(1.) This Special Leave Petition has been filed by M/s. Larsen and Toubro Ltd. and one Lt. Col. Ajay Bhatia (Retired), challenging the judgment and order passed by the Division Bench of the Delhi High Court on 8th September, 2010, dismissing Writ Petition (Civil) No. 3231 of 2010, filed by the Petitioners herein. In the Writ Petition, a prayer had, inter alia, been made for an appropriate writ, order or direction upon the Respondent Nos. 1 to 3 to consider the bid of the Petitioner No. 1 in response to Request For Proposal (RFP) No. TM (M)/0025/CG/FPV dated 17th June, 2009 and to invite the said Petitioner for negotiation, since the said bid was the lowest bid, and, thereafter, to accept the same in terms of the said RFP.
(2.) On 17th June, 2009, the Respondent No. 1 sent a RFP to the Petitioner No. 1 for supply of 20 Fast Patrol Vessels (FPV) for the Indian Coast Guard. Similar requests were also sent to other persons as well. According to the normal procedure, the RFP was to be submitted by the intending bidders in two parts. The first part was to consist of the technical proposal and the second part was to be the commercial proposal or financial bid.
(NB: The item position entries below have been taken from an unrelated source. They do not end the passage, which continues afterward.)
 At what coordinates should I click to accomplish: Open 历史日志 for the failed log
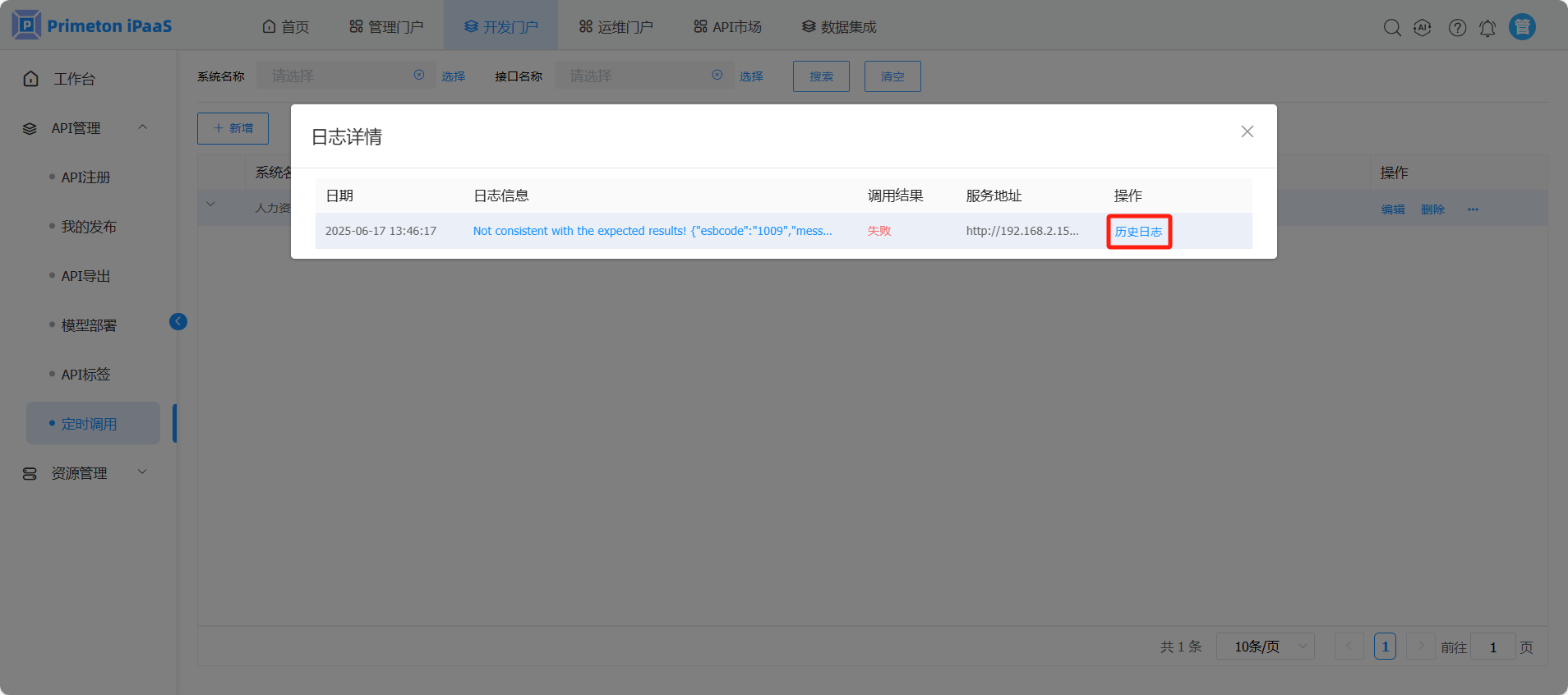point(1138,232)
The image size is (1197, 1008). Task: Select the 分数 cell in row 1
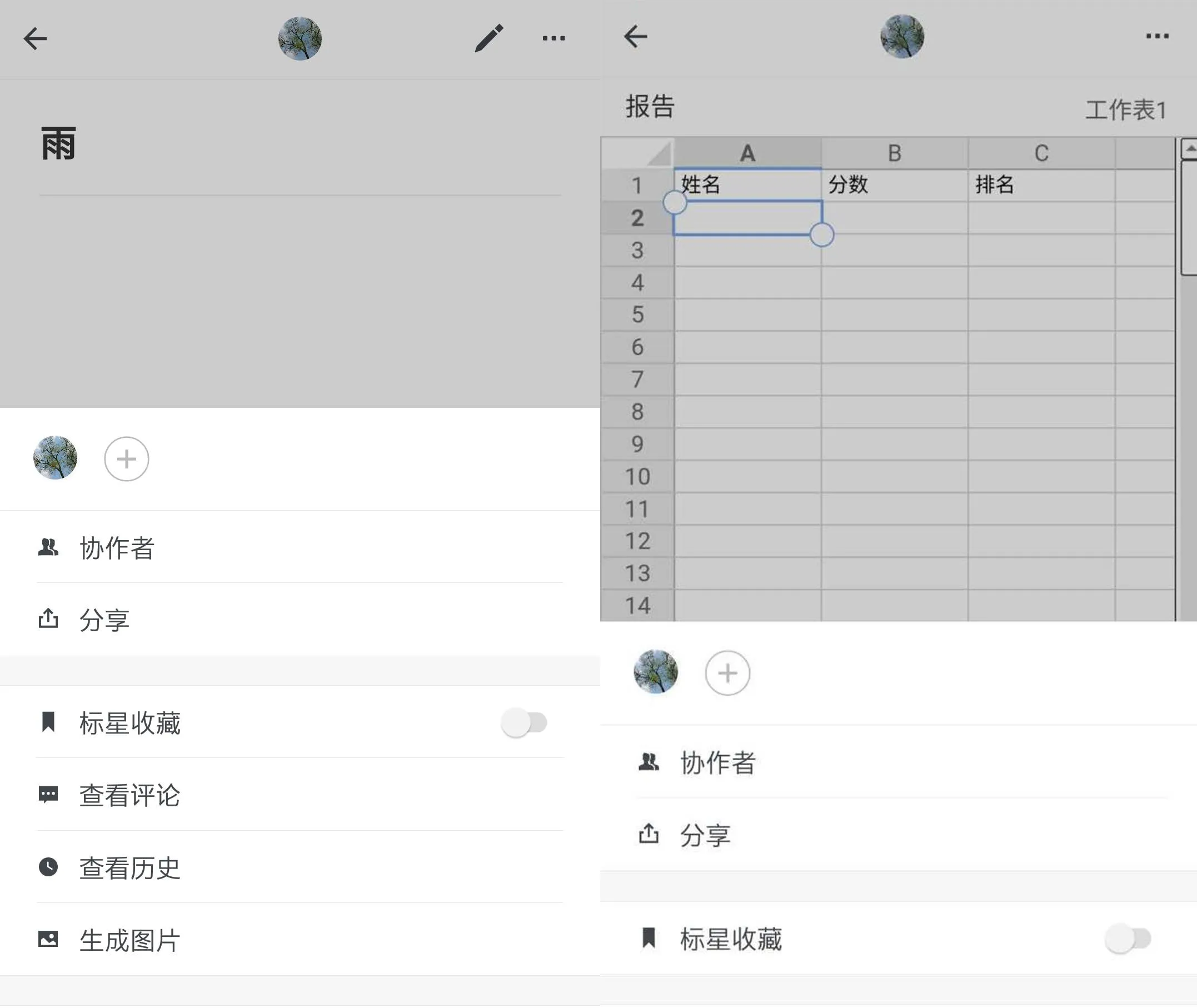894,184
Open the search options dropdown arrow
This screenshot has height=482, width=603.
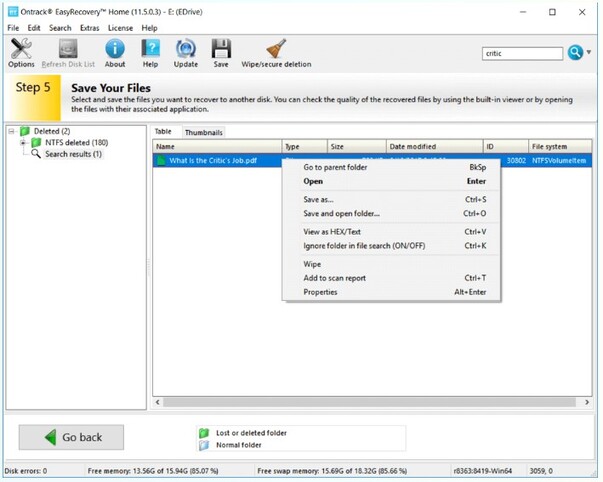(x=590, y=53)
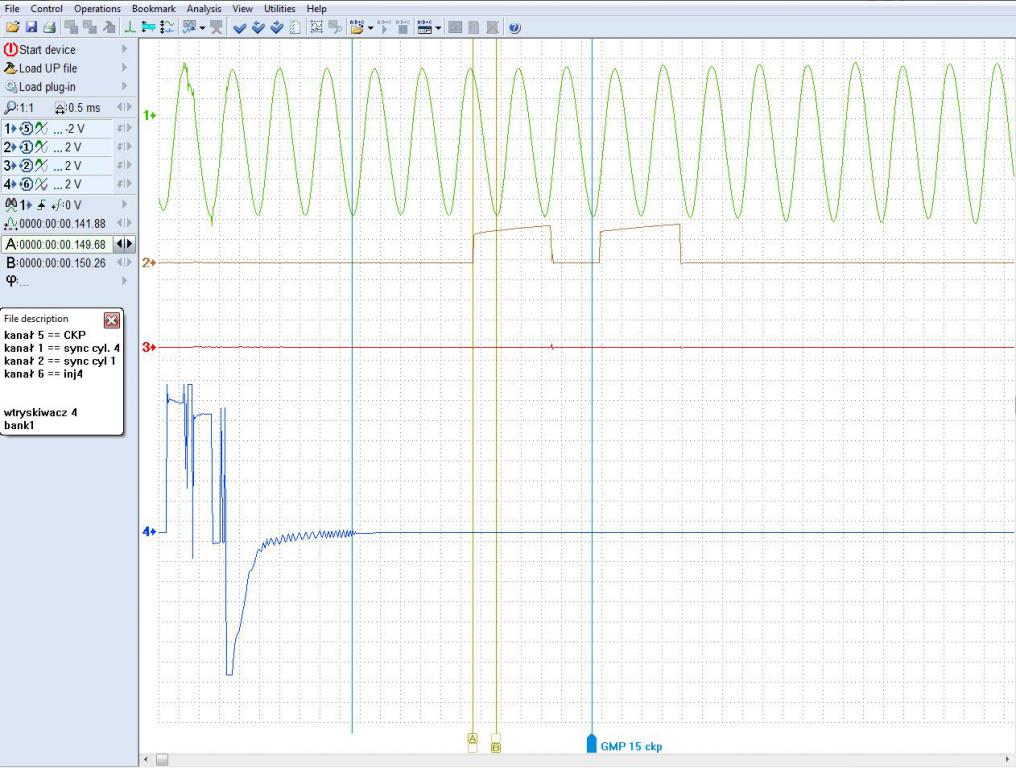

In response to the said RFP, the Petitioner No. 1 submitted its bid on 19th October, 2009, containing a technical proposal and a commercial proposal in two parts. In its commercial offer, the Petitioner had indicated that it intended to avail of the Exchange Rate Variation benefit. The Petitioner and four others, including the Respondent No. 4, proved to be successful in the technical bid and, thereafter, the commercial bids were opened on 11th January, 2010, in the presence of the Bidders and/or their representatives. Although, the offer of the Petitioner No. 1 was found to be the lowest (L-1), its bid was held to be non-responsive, because, despite the tender condition that the price was to be firm and fixed for the entire duration of the contract and would not be subject to escalation, the Petitioner No. 1 had claimed the benefit of Foreign Exchange Rate Variation. On the other hand, Respondent No. 4, M/s. Cochin Shipyard Ltd., a Public Sector Undertaking, was found to be the second lowest bidder (L-2).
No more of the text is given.